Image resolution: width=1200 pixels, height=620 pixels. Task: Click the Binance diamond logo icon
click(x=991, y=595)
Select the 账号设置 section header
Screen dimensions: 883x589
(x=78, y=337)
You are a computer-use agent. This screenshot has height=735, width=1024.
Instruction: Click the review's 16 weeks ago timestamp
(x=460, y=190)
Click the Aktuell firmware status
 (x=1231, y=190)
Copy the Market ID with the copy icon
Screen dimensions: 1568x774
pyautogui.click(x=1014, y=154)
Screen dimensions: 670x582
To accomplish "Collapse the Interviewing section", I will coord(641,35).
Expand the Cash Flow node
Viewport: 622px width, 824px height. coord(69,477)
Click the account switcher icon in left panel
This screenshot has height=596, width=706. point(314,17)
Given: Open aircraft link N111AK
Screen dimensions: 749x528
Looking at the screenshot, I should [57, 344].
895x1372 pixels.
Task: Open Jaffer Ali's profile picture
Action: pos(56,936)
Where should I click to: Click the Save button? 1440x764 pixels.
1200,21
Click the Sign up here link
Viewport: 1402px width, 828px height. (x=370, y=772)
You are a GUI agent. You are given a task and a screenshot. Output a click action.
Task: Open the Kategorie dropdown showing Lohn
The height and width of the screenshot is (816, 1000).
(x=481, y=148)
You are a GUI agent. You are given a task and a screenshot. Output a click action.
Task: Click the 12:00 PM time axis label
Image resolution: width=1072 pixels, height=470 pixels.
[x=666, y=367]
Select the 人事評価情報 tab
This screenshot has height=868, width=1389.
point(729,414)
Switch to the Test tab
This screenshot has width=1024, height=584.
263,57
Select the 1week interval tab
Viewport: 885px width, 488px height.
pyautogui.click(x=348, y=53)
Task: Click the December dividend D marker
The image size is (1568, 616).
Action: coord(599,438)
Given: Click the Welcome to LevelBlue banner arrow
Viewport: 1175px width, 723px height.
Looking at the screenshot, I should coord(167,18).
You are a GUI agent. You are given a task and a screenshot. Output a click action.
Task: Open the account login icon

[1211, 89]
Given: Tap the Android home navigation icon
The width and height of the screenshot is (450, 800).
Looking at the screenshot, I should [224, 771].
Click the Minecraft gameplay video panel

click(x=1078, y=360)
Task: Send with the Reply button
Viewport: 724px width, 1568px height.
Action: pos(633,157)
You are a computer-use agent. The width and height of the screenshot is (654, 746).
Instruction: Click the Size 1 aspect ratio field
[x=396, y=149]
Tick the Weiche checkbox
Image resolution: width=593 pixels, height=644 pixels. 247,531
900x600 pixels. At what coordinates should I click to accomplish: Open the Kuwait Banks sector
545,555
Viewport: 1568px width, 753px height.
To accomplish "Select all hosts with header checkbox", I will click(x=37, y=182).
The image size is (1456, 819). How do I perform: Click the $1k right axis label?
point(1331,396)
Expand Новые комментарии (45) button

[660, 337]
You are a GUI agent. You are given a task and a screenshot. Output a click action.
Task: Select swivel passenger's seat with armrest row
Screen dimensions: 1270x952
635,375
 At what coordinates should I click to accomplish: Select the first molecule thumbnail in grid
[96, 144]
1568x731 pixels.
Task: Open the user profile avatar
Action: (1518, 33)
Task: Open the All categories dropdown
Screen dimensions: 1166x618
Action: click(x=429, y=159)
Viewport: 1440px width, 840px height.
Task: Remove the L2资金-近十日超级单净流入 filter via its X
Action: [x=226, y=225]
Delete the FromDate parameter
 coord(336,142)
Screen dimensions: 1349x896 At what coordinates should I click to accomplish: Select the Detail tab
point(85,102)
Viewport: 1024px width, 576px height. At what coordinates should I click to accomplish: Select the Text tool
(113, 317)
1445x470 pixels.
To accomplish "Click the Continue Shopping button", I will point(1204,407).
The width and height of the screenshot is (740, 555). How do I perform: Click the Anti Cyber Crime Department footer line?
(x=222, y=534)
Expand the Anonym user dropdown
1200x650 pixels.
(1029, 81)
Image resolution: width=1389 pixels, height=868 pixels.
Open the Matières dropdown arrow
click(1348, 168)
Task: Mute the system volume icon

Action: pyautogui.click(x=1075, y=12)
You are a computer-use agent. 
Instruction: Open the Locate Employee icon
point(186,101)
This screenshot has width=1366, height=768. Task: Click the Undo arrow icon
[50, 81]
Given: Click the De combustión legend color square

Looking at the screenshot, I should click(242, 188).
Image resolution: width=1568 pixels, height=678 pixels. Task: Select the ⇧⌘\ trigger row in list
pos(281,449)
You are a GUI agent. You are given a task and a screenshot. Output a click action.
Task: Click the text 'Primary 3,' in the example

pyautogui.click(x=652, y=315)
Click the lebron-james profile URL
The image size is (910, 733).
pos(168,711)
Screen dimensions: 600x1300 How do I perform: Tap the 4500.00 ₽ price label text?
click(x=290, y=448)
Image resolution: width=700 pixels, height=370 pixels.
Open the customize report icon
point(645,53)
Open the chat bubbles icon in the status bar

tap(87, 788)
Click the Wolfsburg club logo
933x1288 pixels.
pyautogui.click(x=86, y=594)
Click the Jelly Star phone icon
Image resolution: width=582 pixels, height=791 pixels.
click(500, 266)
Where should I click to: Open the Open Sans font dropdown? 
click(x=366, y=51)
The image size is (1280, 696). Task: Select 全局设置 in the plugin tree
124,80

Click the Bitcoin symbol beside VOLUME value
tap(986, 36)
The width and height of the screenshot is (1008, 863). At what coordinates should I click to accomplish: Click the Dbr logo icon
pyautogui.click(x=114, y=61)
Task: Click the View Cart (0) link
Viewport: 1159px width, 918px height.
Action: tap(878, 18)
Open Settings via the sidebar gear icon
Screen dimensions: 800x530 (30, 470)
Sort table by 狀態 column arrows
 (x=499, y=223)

════════════════════

● Task description
Scan the material above for the string "will" and copy every line that has it.

● Task output
To accomplish "Collapse the Interviewing section", I will coord(641,35).
To accomplish "Select all hosts with header checkbox", I will click(x=37, y=182).
To accomplish "Click the Continue Shopping button", I will point(1204,407).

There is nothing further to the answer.